Barley cv. Golden Promise epidermal cells were transiently transformed with constructs expressing RDG2A:YFP and NB2-RDG2A:YFP fusion proteins (A and D respectively), driven by the maize polyubiquitin gene promoter. A construct expressing YFP alone with the same promoter was used as control (G). Fluorescence signals were visualized using confocal laser scanning microscopy (A, D and G). Bright field images (B, E and H) and merged images (C, F and I) are shown. Scale bar represent 50 µm.

Figure 7. Histological analyses of NIL3876-Rdg2a barley embryos.

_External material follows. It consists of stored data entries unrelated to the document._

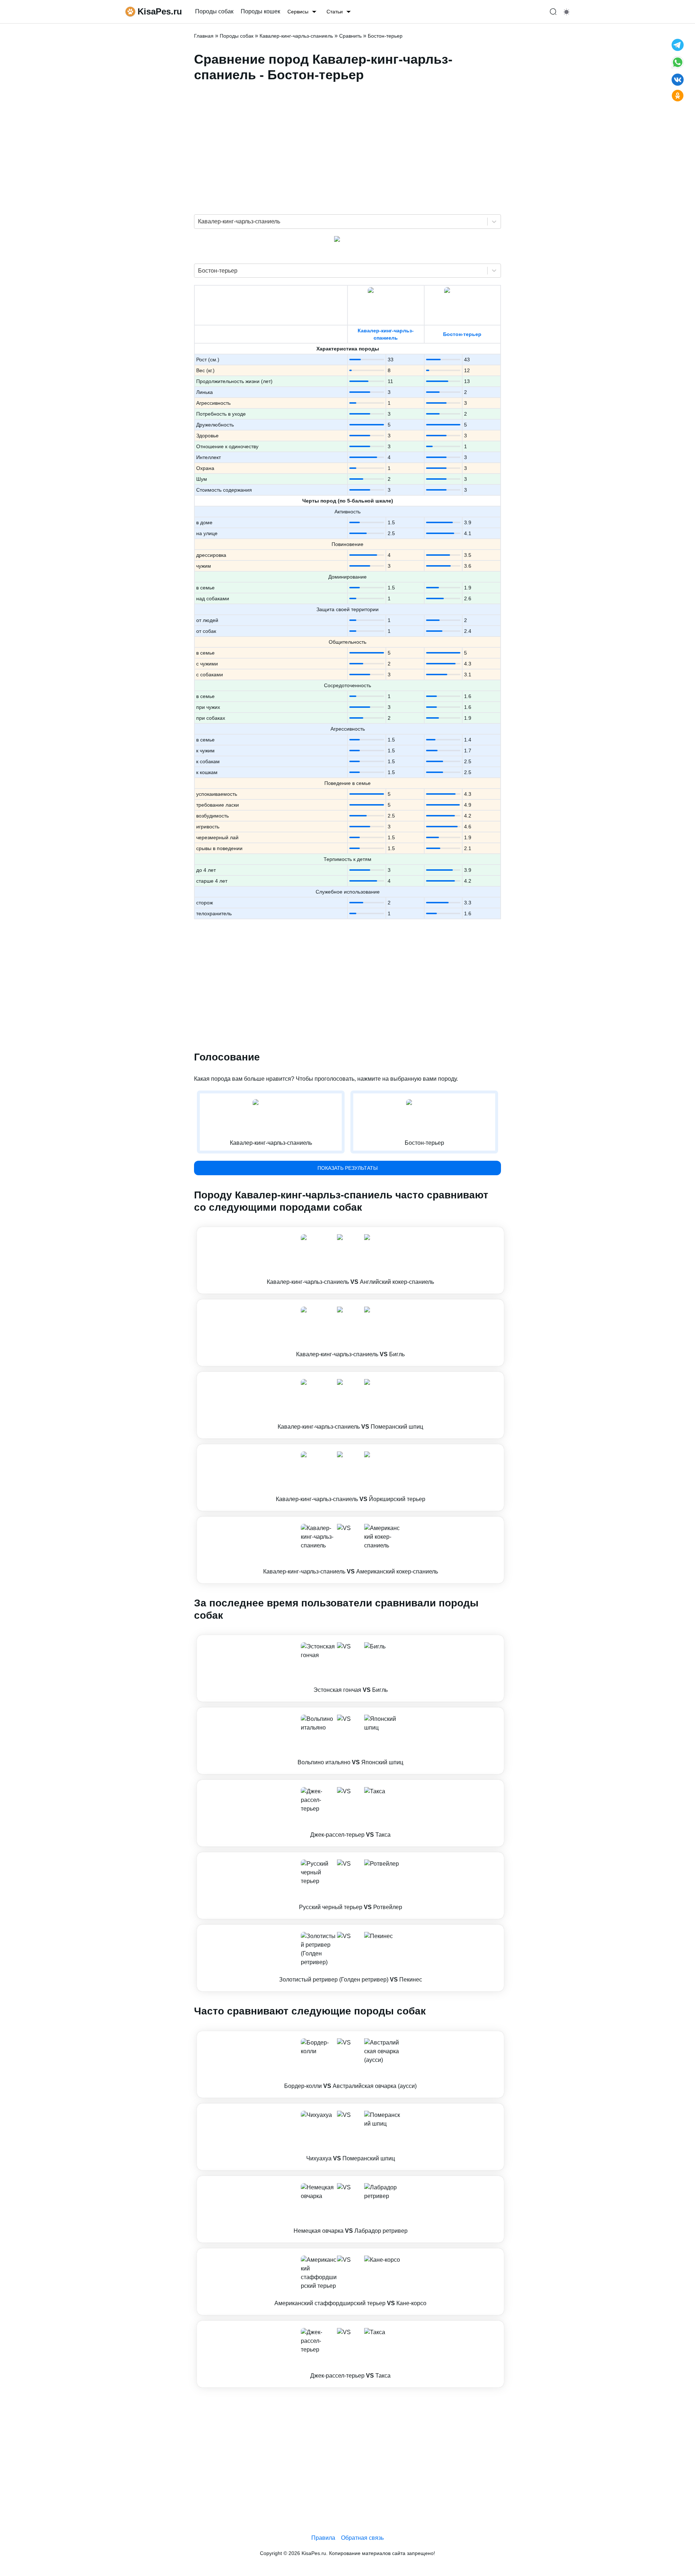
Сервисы (297, 11)
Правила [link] (323, 2538)
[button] (350, 1260)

(A) to (C) Sections of embryos grown under control conditions observed under UV excitation. (D) to (F) Sections in (A) to (C) subjected to TUNEL analysis. (G) to (I) Sections of embryos inoculated with leaf stripe isolate Dg2 and observed under UV excitation. (J) to (L) Sections in (G) to (I) subjected to TUNEL analysis; the bright green fluorescence at the level of scutellar node and provascular tissue is due to cell wall autofluorescence. (M) to (O) Magnified views of the boxed regions in (J) to (L) and (G) to (I). (S) and (T) Magnified views of the smaller box in (I) stained with calcofluor (S) or observed under bright field (T); arrows indicate the intercellularly growing P. graminea mycelium. (U) and (V) Magnified views of the small box in (C) stained with calcofluor (U) or observed under bright field (V). (P) and (Q) Respectively, sections of control and inoculated embryos at 26 dai, treated with DNase I and subjected to TUNEL analysis. (R) A magnified view of the region boxed in (Q). White arrows in Figure 7E, K and R indicate TUNEL positive nuclei. Scale bars represent 200 µM (A) to (L), 50 µM (M) to (O) and 25 µM (S) to (T). co  =  coleoptile, pt  =  provascular tissue, sa  =  shoot apex, sn  =  scutellar node.